• WORK INSTRUCTION: Reproduce the passage of the article below on the Reserve Bank of India's monetary policy committee, starting at "Minutes of RBI's" and ending at "surprising most economists.".
*** PAGE TEXT
RBI
Reserve Bank of India                            Reuters/Vivek Prakash

The Reserve Bank of India's monetary policy committee sees a risk of rising headline inflation from high crude oil prices and a weak rupee, indicating potential rate hikes ahead even as it held rates unchanged at its last meeting.

Minutes of RBI's monetary policy committee's (MPC) October meeting, released on Friday, showed most committee members highlighted the upside risks to inflation while preferring to wait for greater clarity on price pressures.

Five of six MPC members had voted for keeping rates on hold at 6.50 per cent, surprising most economists.

The panel also shifted its policy stance to 'calibrated tightening' from 'neutral'.

"The likelihood of oil prices remaining elevated rules out a rate cut anytime soon," RBI Deputy Governor Viral Acharya wrote in the minutes.

"Given the flexible inflation-targeting mandate of the MPC, it seems important to signal the commitment to keeping to the mandate and move forward carefully at an appropriate time."

India's retail inflation rose to 3.77 per cent in September from 3.69 per cent in August, the country's Statistics Ministry said last week.

Headline inflation for the first quarter of the fiscal year to March 2020 is projected at 4.8 per cent compared with the MPC's mandated target of 4 per cent.

The inflation outlook faces several upside pressures such as the effect of higher state-mandated prices of summer-sown crops, a rise in crude oil prices and increased volatility in financial markets of emerging economies, RBI Governor Urijit Patel said.

Other risks include rising input costs, fiscal slippage at the federal or provincial levels and the effects of staggered house rental allowance revisions by state governments, he said.

Given inflation risks have been persistent, and to achieve the inflation target, "it is opposite to change the stance of monetary policy from neutral to calibrated tightening," Patel said.

Chetan Ghate, the only MPC member to vote for a 25 basis points increase in the repo rate, said the appropriate "risk-management approach would be to act now" given the strong possibility of the "un-anchoring" of inflationary expectations.
******
*** MATERIAL SUPPLIED
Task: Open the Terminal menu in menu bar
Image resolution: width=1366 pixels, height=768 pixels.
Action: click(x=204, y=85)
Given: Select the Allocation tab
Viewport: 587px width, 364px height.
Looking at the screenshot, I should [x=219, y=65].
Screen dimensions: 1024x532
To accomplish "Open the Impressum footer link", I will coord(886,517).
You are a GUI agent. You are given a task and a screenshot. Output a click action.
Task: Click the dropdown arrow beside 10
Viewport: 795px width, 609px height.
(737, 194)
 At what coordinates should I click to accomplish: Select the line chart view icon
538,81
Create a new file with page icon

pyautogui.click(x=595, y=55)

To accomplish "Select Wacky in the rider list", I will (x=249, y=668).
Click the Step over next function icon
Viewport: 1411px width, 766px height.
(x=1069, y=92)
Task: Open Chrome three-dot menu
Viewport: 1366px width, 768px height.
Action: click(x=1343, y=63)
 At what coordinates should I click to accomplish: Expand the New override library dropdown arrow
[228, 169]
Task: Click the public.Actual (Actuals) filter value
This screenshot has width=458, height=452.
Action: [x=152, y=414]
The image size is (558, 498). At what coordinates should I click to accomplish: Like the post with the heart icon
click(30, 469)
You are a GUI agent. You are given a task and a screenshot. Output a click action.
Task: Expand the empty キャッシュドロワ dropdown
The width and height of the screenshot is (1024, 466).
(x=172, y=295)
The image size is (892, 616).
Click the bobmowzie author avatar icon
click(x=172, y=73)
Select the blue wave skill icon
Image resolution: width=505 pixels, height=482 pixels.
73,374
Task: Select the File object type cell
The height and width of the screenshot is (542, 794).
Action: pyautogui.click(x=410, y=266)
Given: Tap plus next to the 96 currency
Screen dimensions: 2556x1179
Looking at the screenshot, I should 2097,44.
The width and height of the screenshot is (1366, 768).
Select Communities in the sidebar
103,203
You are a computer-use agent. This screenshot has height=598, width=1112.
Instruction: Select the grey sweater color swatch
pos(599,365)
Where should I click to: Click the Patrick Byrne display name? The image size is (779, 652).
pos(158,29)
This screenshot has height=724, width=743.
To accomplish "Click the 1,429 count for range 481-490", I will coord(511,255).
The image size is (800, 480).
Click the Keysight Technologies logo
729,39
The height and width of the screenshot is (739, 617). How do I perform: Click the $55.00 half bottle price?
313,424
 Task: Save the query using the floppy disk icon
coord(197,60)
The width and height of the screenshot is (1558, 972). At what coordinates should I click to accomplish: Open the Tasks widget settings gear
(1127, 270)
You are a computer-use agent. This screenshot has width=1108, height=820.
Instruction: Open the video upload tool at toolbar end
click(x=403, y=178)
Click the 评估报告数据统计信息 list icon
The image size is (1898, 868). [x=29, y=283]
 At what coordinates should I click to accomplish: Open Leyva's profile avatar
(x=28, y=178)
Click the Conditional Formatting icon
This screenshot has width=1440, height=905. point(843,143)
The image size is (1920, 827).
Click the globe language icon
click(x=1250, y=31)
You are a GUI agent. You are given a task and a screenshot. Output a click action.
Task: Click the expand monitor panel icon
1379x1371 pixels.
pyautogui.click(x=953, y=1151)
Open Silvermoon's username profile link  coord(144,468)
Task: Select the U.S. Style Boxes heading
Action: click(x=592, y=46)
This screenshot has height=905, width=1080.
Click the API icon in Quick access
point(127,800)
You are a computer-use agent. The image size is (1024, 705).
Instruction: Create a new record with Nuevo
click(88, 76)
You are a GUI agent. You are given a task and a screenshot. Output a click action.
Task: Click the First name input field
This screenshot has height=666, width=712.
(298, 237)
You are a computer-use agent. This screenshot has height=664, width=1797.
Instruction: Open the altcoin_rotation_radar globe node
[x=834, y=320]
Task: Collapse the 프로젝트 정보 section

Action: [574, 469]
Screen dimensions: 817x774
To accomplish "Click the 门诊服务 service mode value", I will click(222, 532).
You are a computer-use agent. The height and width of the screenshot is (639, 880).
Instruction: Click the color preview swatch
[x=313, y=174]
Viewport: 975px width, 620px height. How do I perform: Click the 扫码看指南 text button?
******
• ANSWER FOR THE TASK:
Minutes of RBI's monetary policy committee's (MPC) October meeting, released on Friday, showed most committee members highlighted the upside risks to inflation while preferring to wait for greater clarity on price pressures.

Five of six MPC members had voted for keeping rates on hold at 6.50 per cent, surprising most economists.